“Riuh sekali di luar sana,” ujarku suatu sore di sebuah kedai kopi. Kau tersenyum, “tidak mau ikut serta? Supaya tambah riuh,” katamu. Aku tertawa lebar, “ikut sinting aku nanti!”

Aku kemudian bercerita, “akibat kondisi politik di negara ini, aku merasa kehilangan banyak teman. Mereka jadi berbeda. Atau aku yang berubah juga?”

“Ya, banyak juga yang merasa begitu. Padahal tahu sendiri politik itu dinamis. Tidak ada lawan abadi. Tidak ada kawan abadi,” katamu sambil menyeruput kopi Gayo.

“Tapi, kami pernah melewati waktu bersama. Sekarang hilang begitu saja hanya karena pilihan berbeda,” aku protes.

“Nah, kamu juga tidak paham politik. Santai saja lah, semua orang berhak punya pandangan dan tidak apa-apa jika berbeda denganmu.”
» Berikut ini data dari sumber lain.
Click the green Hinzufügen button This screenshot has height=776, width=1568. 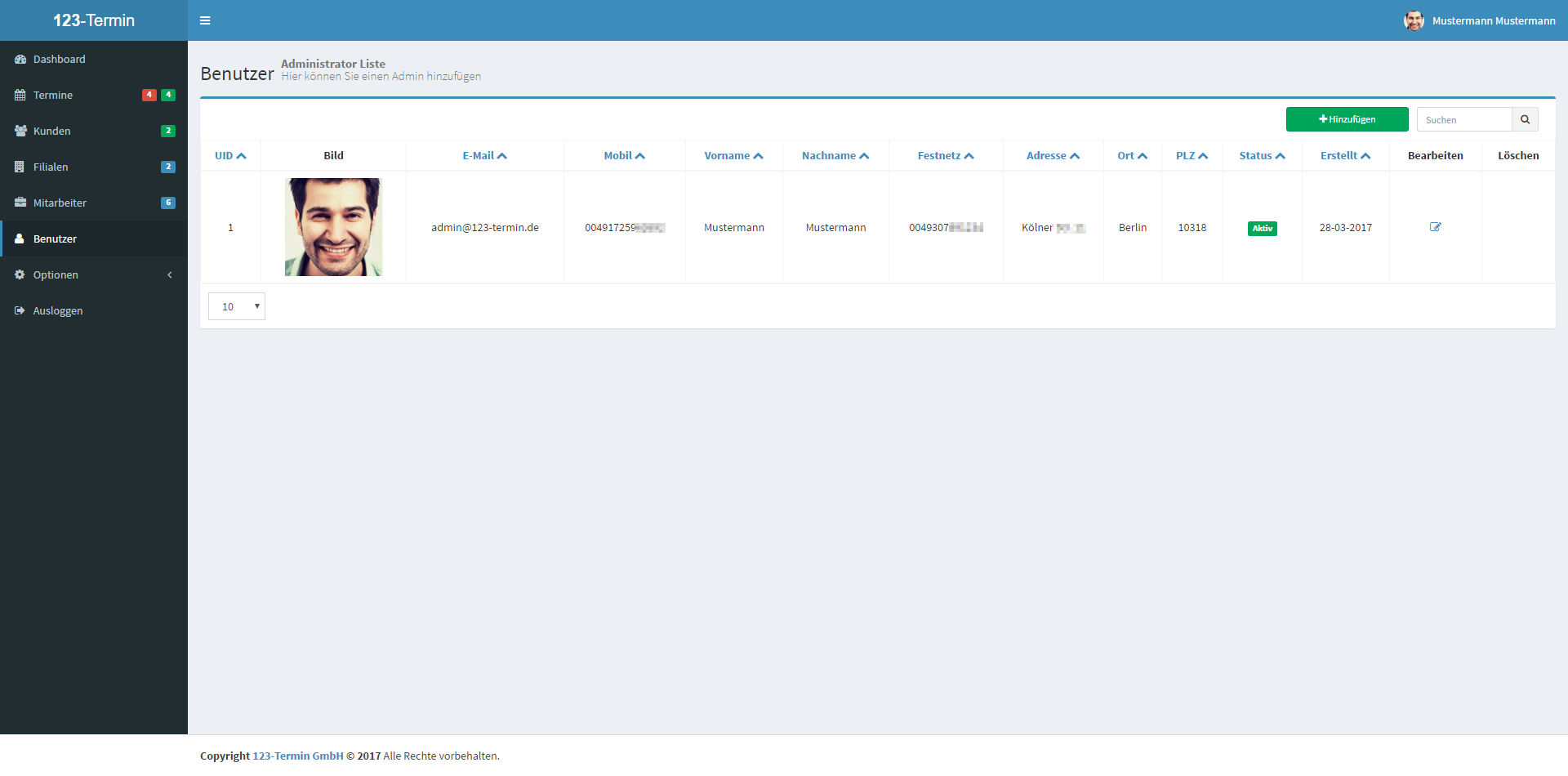tap(1347, 119)
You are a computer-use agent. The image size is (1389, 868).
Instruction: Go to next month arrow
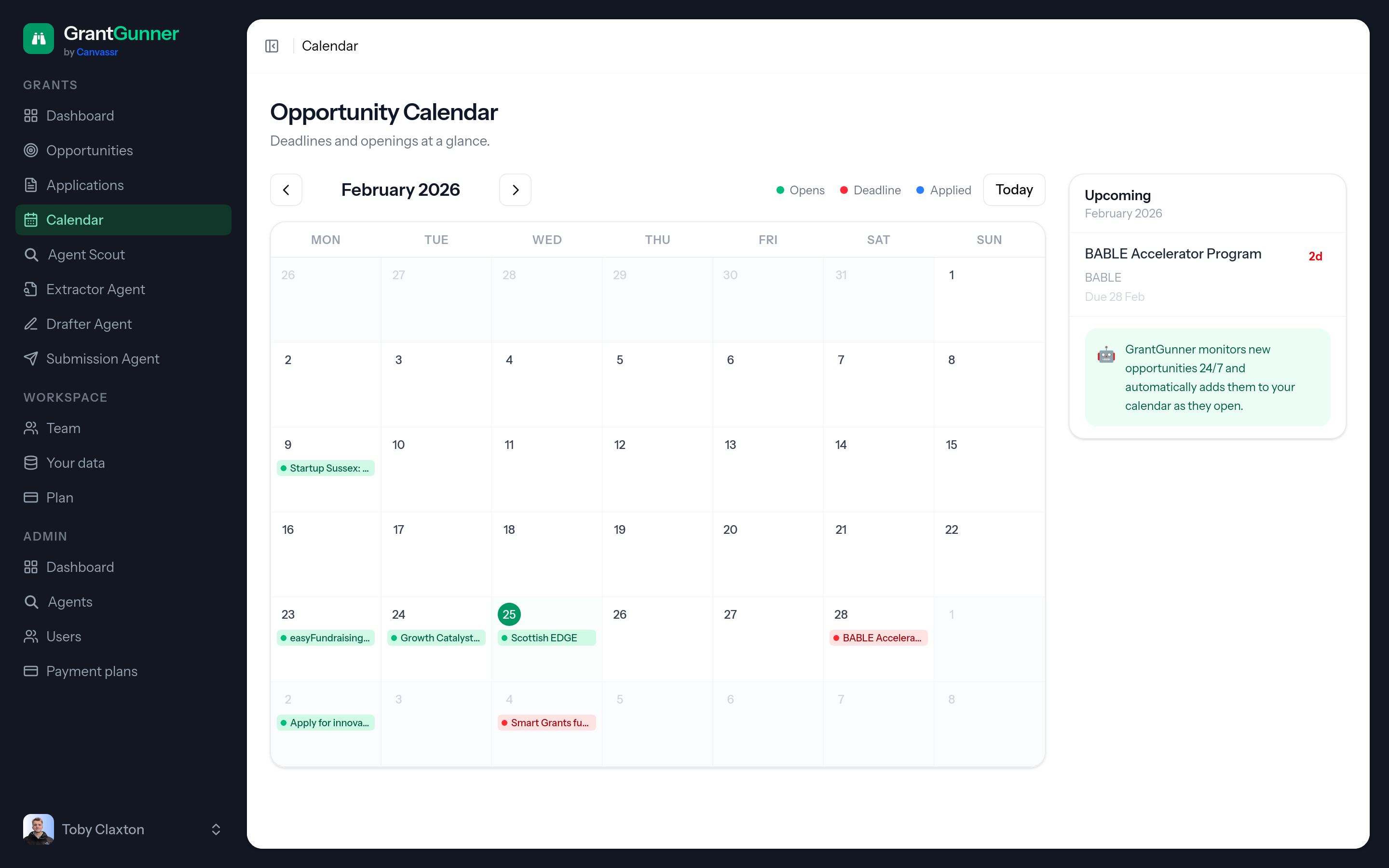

Aku merengut karena merasa tidak dibela. Kau tertawa lagi. “Lebih baik, kamu ambil studi politik. Biar ngga tambah mumet memikirkan dunia,” sambungmu.

“Ah, politik dangkal. Persamaan matematis abadi,” kataku mengutip pernyataan  Fisikawan Albert Einstein.

Kau pun tergelak.

“Jadi, mau ambil studi Fisika?” sahutmu. “Tidak juga,” jawabku.

“Hanya, apakah segala sesuatu ini bisa diperbaiki?”

Kau terdiam memandangku. Lalu pelan menjawab, “terkadang kita tidak perlu memaksa keadaan seturut keinginan. Tetaplah saja berbuat baik dengan mereka.”